● **Selection**
PySpark - Random Forest Classifier with MLlib

Key Insights

Random Forest in PySpark MLlib handles large-scale classification through distributed computing, making it ideal for datasets that don’t fit in memory on a single machine
Feature engineering with VectorAssembler and proper data splitting are critical steps before training; PySpark’s lazy evaluation means understanding the execution plan prevents costly mistakes
Model evaluation requires converting PySpark predictions to formats compatible with metrics calculations, and hyperparameter tuning with CrossValidator can significantly improve accuracy at the cost of training time

Setting Up the Environment

PySpark’s MLlib provides a distributed implementation of Random Forest that scales across clusters. Start by initializing a SparkSession and importing the necessary components:

from pyspark.sql import SparkSession
from pyspark.ml.feature import VectorAssembler, StringIndexer
from pyspark.ml.classification import RandomForestClassifier
from pyspark.ml.evaluation import MulticlassClassificationEvaluator
from pyspark.ml import Pipeline
from pyspark.ml.tuning import CrossValidator, ParamGridBuilder

spark = SparkSession.builder \
    .appName("RandomForestClassifier") \
    .config("spark.driver.memory", "4g") \
    .getOrCreate()

● **Dataset excerpt**

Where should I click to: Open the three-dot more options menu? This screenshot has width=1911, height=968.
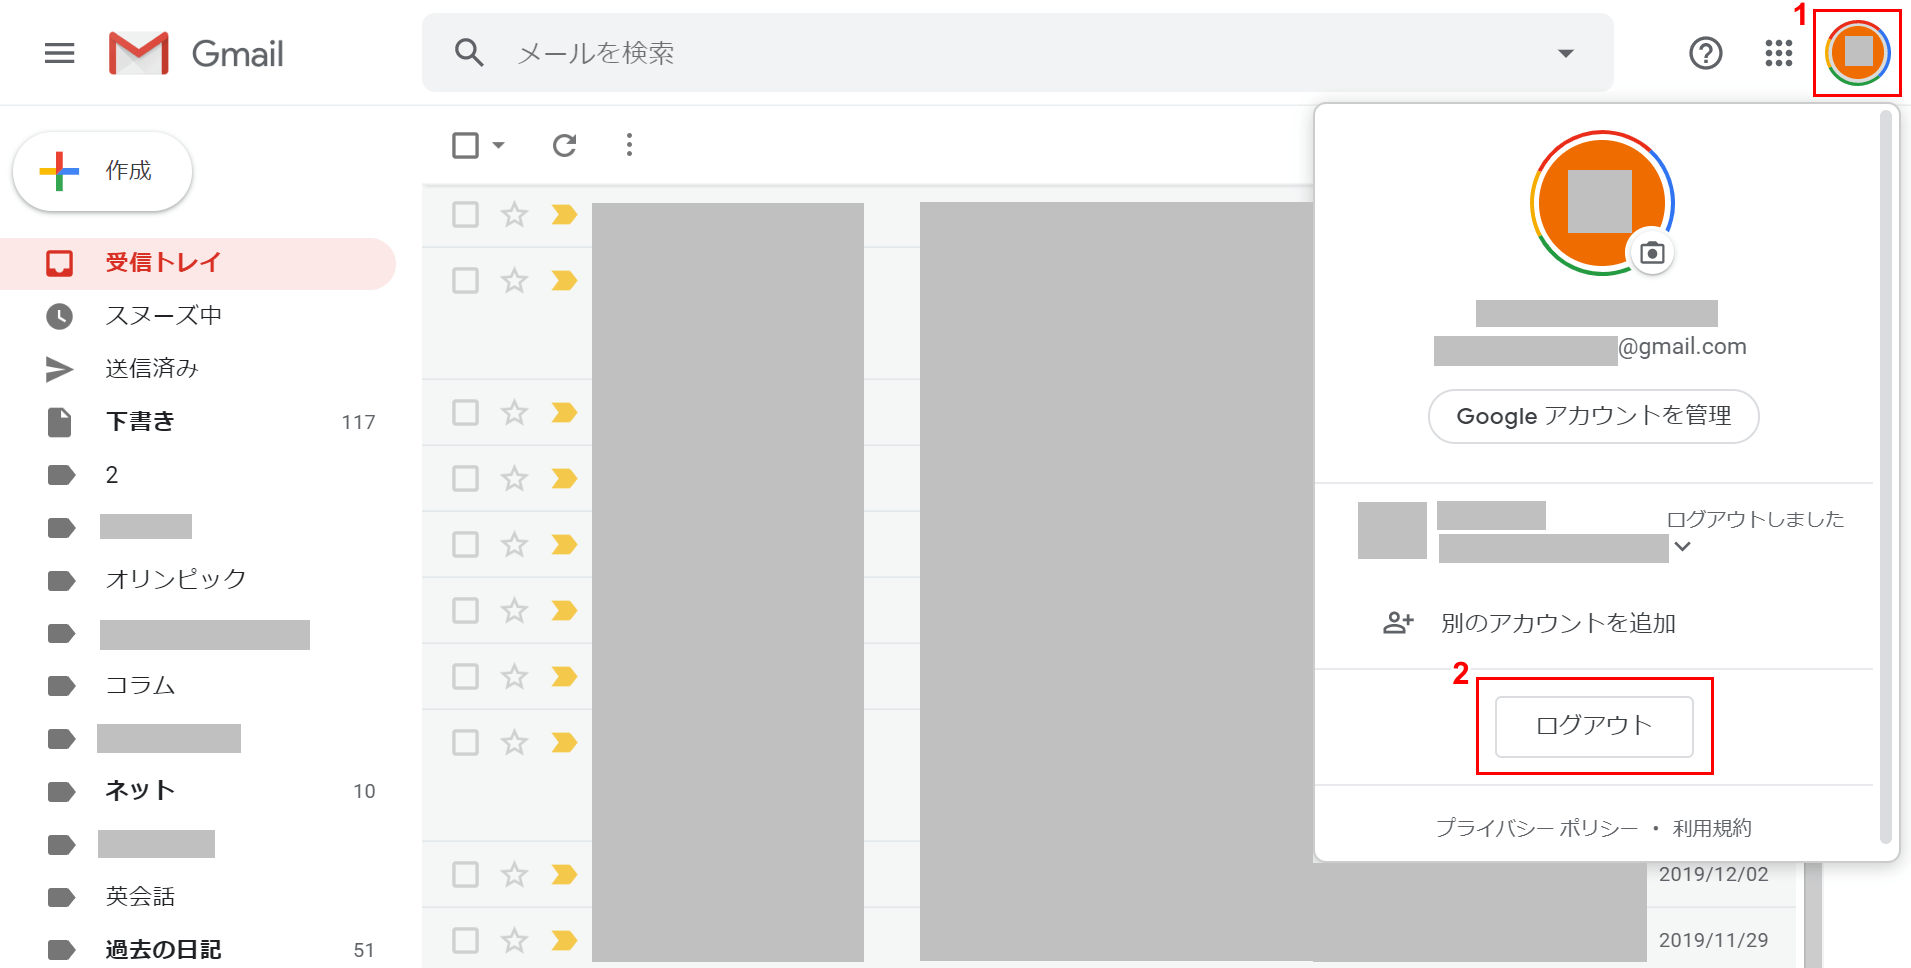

● **Task instructions**
**a.** Translate this sentence from the PySpark random forest page into Spanish: "PySpark’s MLlib provides a distributed implementation of Random Forest that scales across clusters."
**b.** Name every class that the import lines of the PySpark random forest page bring in.
**c.** Pick up the PySpark random forest page right after its SparkSession code and write the next section.
The listing is separate material, apart from the PySpark random forest page.

● **Solved tasks**
**a.** MLlib de PySpark ofrece una implementación distribuida de Random Forest que escala a través de clústeres.

**b.** SparkSession, VectorAssembler, StringIndexer, RandomForestClassifier, MulticlassClassificationEvaluator, Pipeline, CrossValidator, ParamGridBuilder

**c.**
# Load data
df = spark.read.csv("data.csv", header=True, inferSchema=True)
df.printSchema()
df.show(5)

For this example, we’ll use a dataset with both numerical and categorical features. The schema inference automatically detects data types, but verify them before proceeding.

Data Preparation and Feature Engineering

Random Forest in MLlib requires features in a single vector column. Use VectorAssembler to combine multiple feature columns:

# Identify feature columns
feature_cols = ['age', 'income', 'credit_score', 'loan_amount', 'employment_years']
categorical_cols = ['education', 'marital_status', 'employment_type']

# Handle categorical variables with StringIndexer
indexers = [
    StringIndexer(inputCol=col, outputCol=f"{col}_indexed", handleInvalid="keep")
    for col in categorical_cols
]

# Combine all features into a single vector
indexed_cols = [f"{col}_indexed" for col in categorical_cols]
all_features = feature_cols + indexed_cols

assembler = VectorAssembler(
    inputCols=all_features,
    outputCol="features",
    handleInvalid="skip"  # Skip rows with invalid values
)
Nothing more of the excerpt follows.